We got up early for school runs this morning: but when we got home again we went back to bed.

This is enormously frustrating, because there are so many things we like doing: and it feels like such an awful waste of life to have this very tiresome choice, either spend loads of it asleep, or be yawning and stupid and grumpy for the rest of it.

I wanted to do more things in the garden, bake some biscuits and make a new T-shirt, and in the end there just wasn’t anything like enough time. Once we were awake I made some mayonnaise and then filled in a long and tedious form on the computer, and then there was hardly time to do anything more than cut the shirt out before I had got to get ready and go to work.

I was not at all happy about being at work. Regular readers will know that having to go to work instead of just doing the things that I feel like doing is a recurring feature of my life and one about which I have got complicated feelings.

The thing is that if I had got so much money that I didn’t need to go to work, then I would obviously be so wealthy that I wouldn’t need to make my own T-shirts or biscuits, and so in that unlikely event I might as well be at work as anywhere else, because it would be dull to be at home with nothing to do.

Therefore there is no point in complaining about the injustice of the thing and I think that perhaps I need to consider more carefully what it is that I actually want, as looked at in that light it would appear that what I actually want is to be unemployed and poor, which is most certainly not the case.

In the end I fidgeted and complained so much on the taxi rank that Mark rolled his eyes and said that there wasn’t any point in my sitting there whilst it was quiet, and to go home and get on with it, and he would call me if things started to improve.

I felt a bit guilty about this, but not guilty enough to stay where I was and wait for somebody to decide that they wanted to ride in a taxi rather than walk in the sunshine, so I rushed off home and started contentedly fiddling with the turquoise cotton jersey T-shirt that had been occupying my musings all day.

I can tell you now that it is jolly well not easy to make a T-shirt. How impoverished Indians manage to make so many in dreadful tumbledown sweatshops I have got no idea. I am only making one, not thousands that have to be perfect for Marks & Spencer, and I have got a dummy shaped like me to try it out on, and another T-shirt to give me the shape that I want, and I am still making a bit of a pig’s ear of it.

If you have never tried to make a T-shirt then I can explain that actually it is quite complicated. The hole at the top has got to be big enough to poke your head through, but not so big that your bra straps show once you have got it over your head and resting on your shoulders. Then there is the problem caused by having lumpy bits sticking out at the front of a person, you have got to cut the shirt in such a way that it hangs nicely over these without either looking like a tent or wrinkling up and being too tight underneath your arms.

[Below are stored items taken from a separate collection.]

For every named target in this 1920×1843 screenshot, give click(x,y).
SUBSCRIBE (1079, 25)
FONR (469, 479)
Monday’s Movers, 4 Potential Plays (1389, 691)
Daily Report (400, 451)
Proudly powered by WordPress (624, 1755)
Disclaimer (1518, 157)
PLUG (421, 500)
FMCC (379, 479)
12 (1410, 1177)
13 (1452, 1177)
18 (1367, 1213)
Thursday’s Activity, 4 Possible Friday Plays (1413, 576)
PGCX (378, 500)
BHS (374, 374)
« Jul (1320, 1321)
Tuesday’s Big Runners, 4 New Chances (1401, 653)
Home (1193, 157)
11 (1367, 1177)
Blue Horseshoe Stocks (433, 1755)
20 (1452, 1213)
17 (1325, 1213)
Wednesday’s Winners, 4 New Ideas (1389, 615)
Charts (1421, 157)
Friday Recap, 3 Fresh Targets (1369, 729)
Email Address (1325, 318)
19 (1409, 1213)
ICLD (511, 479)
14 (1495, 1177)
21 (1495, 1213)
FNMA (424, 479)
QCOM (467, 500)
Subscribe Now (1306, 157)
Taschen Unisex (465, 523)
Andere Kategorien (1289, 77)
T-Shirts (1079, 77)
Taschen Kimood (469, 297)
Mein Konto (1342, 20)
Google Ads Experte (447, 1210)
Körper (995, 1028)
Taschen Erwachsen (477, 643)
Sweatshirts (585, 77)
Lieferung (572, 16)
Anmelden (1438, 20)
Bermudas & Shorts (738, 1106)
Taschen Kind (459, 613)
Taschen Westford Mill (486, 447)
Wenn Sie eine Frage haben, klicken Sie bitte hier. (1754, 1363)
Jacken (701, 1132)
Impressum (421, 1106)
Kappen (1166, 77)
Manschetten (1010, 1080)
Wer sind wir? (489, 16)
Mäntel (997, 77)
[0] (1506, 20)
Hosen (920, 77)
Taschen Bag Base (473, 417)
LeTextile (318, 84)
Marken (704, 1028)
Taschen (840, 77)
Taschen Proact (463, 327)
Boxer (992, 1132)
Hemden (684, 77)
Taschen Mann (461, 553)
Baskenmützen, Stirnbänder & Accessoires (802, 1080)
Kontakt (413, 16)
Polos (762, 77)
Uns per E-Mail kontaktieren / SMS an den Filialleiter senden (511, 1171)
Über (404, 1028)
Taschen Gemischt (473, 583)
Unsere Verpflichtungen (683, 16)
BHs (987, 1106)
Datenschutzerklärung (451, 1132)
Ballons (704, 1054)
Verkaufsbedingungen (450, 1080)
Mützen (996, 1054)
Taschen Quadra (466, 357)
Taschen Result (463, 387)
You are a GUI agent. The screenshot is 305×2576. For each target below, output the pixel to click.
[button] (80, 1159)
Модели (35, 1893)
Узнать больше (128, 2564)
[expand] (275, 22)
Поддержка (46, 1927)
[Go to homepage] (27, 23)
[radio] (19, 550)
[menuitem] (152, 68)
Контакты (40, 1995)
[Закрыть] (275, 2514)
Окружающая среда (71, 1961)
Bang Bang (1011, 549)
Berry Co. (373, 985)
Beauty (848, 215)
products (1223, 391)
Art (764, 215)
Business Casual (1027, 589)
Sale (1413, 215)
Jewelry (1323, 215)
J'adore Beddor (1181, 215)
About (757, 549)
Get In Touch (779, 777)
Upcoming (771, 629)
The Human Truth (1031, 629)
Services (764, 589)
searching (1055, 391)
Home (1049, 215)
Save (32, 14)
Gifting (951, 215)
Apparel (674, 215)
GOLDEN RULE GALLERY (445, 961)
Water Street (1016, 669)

Then there is the difficulty of sleeves. They are cut in a semi-circular shape at the top and have got to be sewn into a roundish sort of hole on the side of the T-shirt, which no matter how hard you try is just not going to be the same sort of roundish as the hole on the other side of the T-shirt where you thought that you might stick the other sleeve if everything went well. Also they have got to be the same length, which is harder to achieve than it looks.

In the end Mark phoned and explained that people wanted to get in taxis and that I needed to go to work, so I had to leave it, which turned out to be just as well because when I looked I realised that I was in the process of pinning the sleeve to the neckline.

All the same it is very exciting indeed and I am dying for tomorrow to come so that I can do some more.

1 Comment

  1. Rebecca Hurley Reply

    Welcome to my world -getting clothing to fit is fun if not challenging at times, especially jersey fabric! By the way unlikely M&S use sweatshops, with all the red tape we go through on a daily basis.